Hence, If you are trying to get a computation-efficient piece of code, my recommendation is to **forget about elegant and line-efficient coding ("pythonic" some would say), and code in C++-esque style from the beginning**.

## Conclusions

* Without foreknowledge of the types to be handled in an operation, Julia can't optimize the function during compilation. There is no problem with ambiguous types in function definitions since the JIT will compile a well-defined version of the function based on the arguments that is given on the fly, but this is not the case for structs. **Always define your structs with its [properties explicitely specified as concrete types](https://docs.julialang.org/en/v1/manual/performance-tips/index.html#Type-declarations-1)**.


* [`@code_warntype`](https://docs.julialang.org/en/v1/manual/performance-tips/index.html#man-code-warntype-1) is your best friend when trying to optimize your computation.

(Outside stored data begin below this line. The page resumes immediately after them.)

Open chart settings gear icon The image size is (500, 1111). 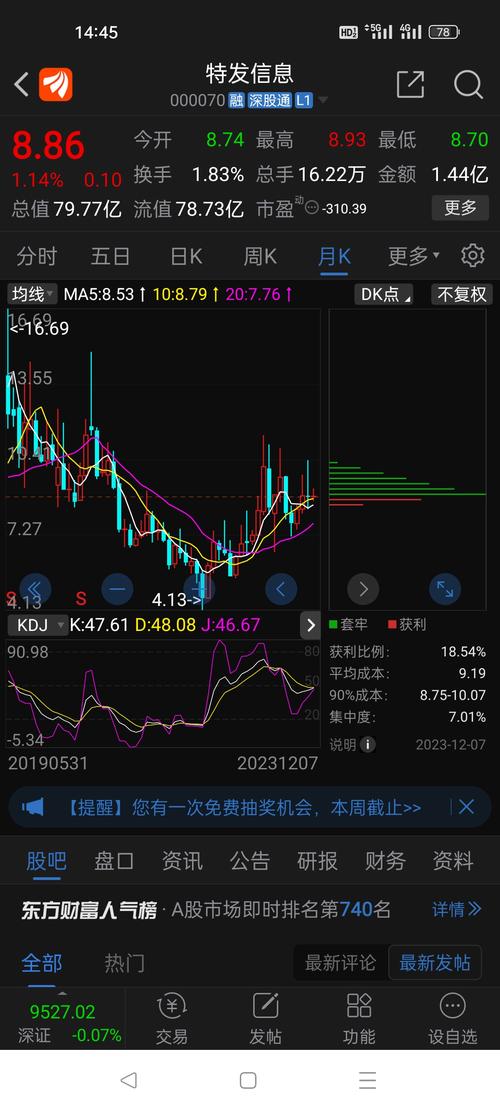[x=472, y=256]
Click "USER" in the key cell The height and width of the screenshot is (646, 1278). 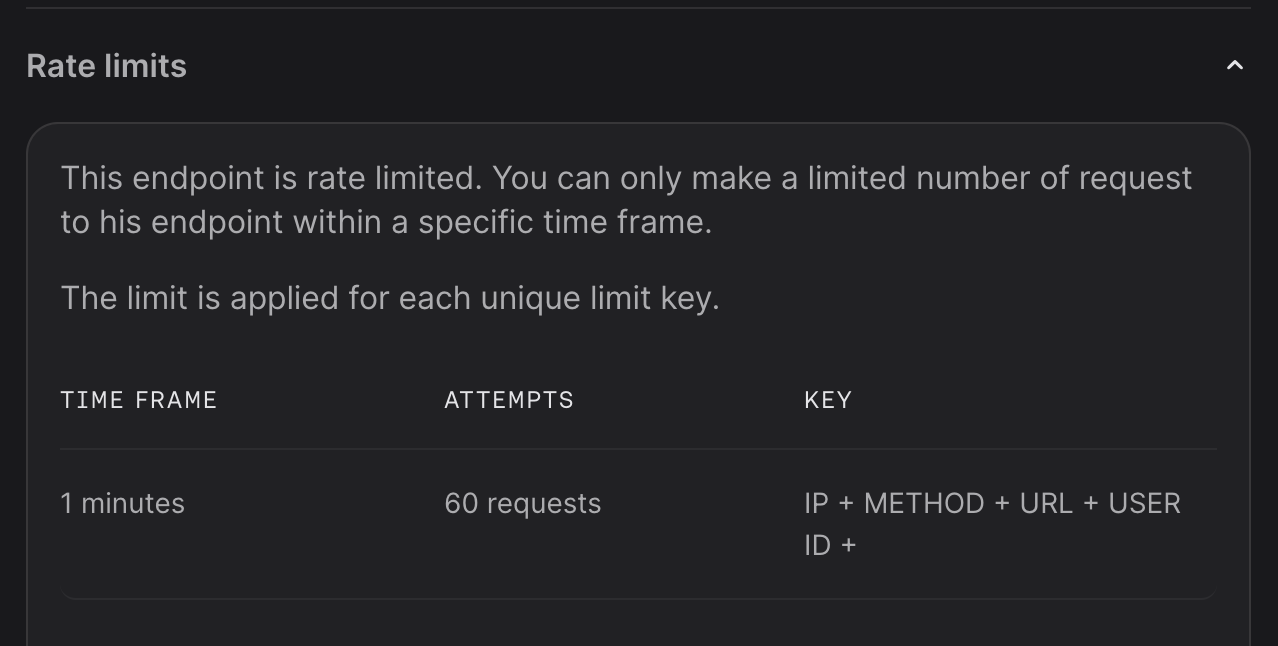1145,503
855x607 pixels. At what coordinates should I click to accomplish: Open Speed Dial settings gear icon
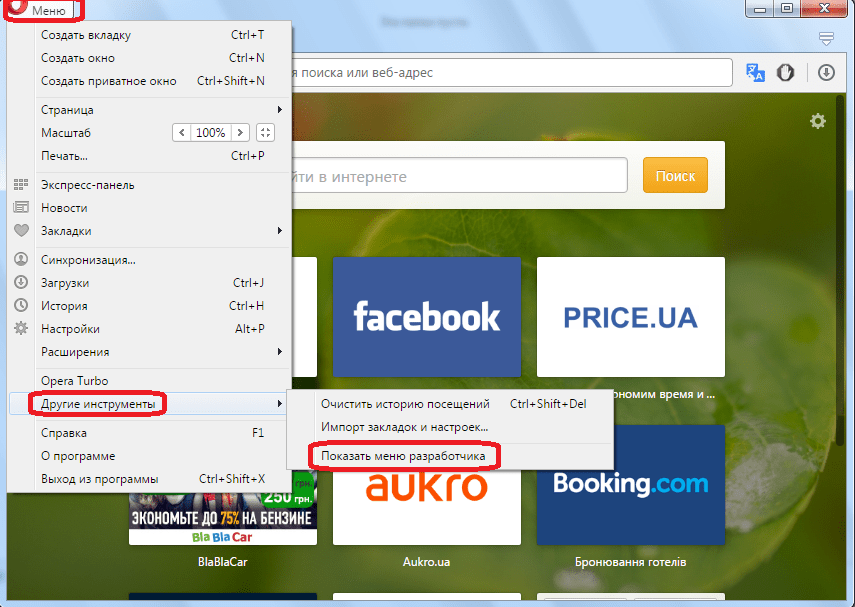818,121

* The first thing to look at after making sure that all your types are well defined as concrete types, is **memory allocation**. If your function is allocating an insane amount of memory, that's an indication that you are saving yourself some lines of code in sacrifice of doing some efficient computation (*e.g.,* inline list-comprehension operations or array algebra instead of unrolling the operations into explicit code). I recommend using [`@time`](https://docs.julialang.org/en/v1/manual/performance-tips/index.html#Measure-performance-with-[@time](@ref)-and-pay-attention-to-memory-allocation-1) or [`@benchmark` (from BenchmarkTools.jl)](https://github.com/JuliaCI/BenchmarkTools.jl/blob/master/doc/manual.md) to check memory allocation. 


* **Avoid storing intermediate calculations in any kind of internal arrays, just use Float variables**. For some reason Julia spends a lot of time trying to allocate space for internal arrays.


* Any **non-integer power operations (`^` or `sqrt`) are very expensive** in Julia. If possible, reduce these operations by storing in memory the calculations and reusing them.


* At all cost, **avoid using LinearAlgebra functions** (like `dot`, `cross`, `norm`) as they will require allocating memory for internal arrays.


* Use [`@inbounds`](https://docs.julialang.org/en/v1/base/base/#Base.@inbounds) whenever accessing/writting an array of which you know its dimensions a priori.


* [`@simd`](https://docs.julialang.org/en/v1/base/base/#Base.SimdLoop.@simd) and [`@fastmath`](https://docs.julialang.org/en/v1/base/math/#Base.FastMath.@fastmath) may actually slow down the performance when not needed.


* If you are trying to get a computation-efficient piece of code, my recommendation is to **forget about elegant and line-efficient coding ("pythonic" some would say), and code in C++-esque style from the beginning**.